**Work required**
Repeat the lines below verbatim, from the line containing "What do you see at coordinates (275, 214)" through the line containing "pyautogui.click(x=301, y=541)", both included, and nothing else.

**Record list**
::::::

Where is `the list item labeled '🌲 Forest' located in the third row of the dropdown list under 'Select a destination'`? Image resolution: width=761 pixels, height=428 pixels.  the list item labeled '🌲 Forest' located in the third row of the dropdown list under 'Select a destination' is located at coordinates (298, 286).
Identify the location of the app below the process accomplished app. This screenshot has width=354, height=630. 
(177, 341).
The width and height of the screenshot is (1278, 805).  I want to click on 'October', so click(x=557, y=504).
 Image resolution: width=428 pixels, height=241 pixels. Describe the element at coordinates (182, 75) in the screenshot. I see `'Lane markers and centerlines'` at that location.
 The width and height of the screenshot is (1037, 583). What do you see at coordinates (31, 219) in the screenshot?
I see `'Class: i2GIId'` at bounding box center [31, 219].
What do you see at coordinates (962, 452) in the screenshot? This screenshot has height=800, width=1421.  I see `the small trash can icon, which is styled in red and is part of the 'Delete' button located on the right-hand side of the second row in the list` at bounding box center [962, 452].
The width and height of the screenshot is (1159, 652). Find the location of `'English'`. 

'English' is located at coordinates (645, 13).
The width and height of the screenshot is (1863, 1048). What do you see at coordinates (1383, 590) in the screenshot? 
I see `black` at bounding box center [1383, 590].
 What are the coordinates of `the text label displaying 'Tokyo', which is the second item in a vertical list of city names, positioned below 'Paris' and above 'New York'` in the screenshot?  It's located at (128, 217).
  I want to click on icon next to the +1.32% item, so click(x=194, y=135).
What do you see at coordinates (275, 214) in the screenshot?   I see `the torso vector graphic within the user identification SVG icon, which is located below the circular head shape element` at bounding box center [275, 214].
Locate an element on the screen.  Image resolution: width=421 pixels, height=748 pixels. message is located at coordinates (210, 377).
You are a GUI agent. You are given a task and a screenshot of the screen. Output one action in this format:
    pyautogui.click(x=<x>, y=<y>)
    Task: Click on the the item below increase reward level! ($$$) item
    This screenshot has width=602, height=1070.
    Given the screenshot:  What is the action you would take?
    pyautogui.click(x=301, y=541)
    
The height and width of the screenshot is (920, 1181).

::::::

**Full output**
What do you see at coordinates (275, 214) in the screenshot?   I see `the torso vector graphic within the user identification SVG icon, which is located below the circular head shape element` at bounding box center [275, 214].
Locate an element on the screen.  Image resolution: width=421 pixels, height=748 pixels. message is located at coordinates (210, 377).
You are a GUI agent. You are given a task and a screenshot of the screen. Output one action in this format:
    pyautogui.click(x=<x>, y=<y>)
    Task: Click on the the item below increase reward level! ($$$) item
    This screenshot has width=602, height=1070.
    Given the screenshot:  What is the action you would take?
    pyautogui.click(x=301, y=541)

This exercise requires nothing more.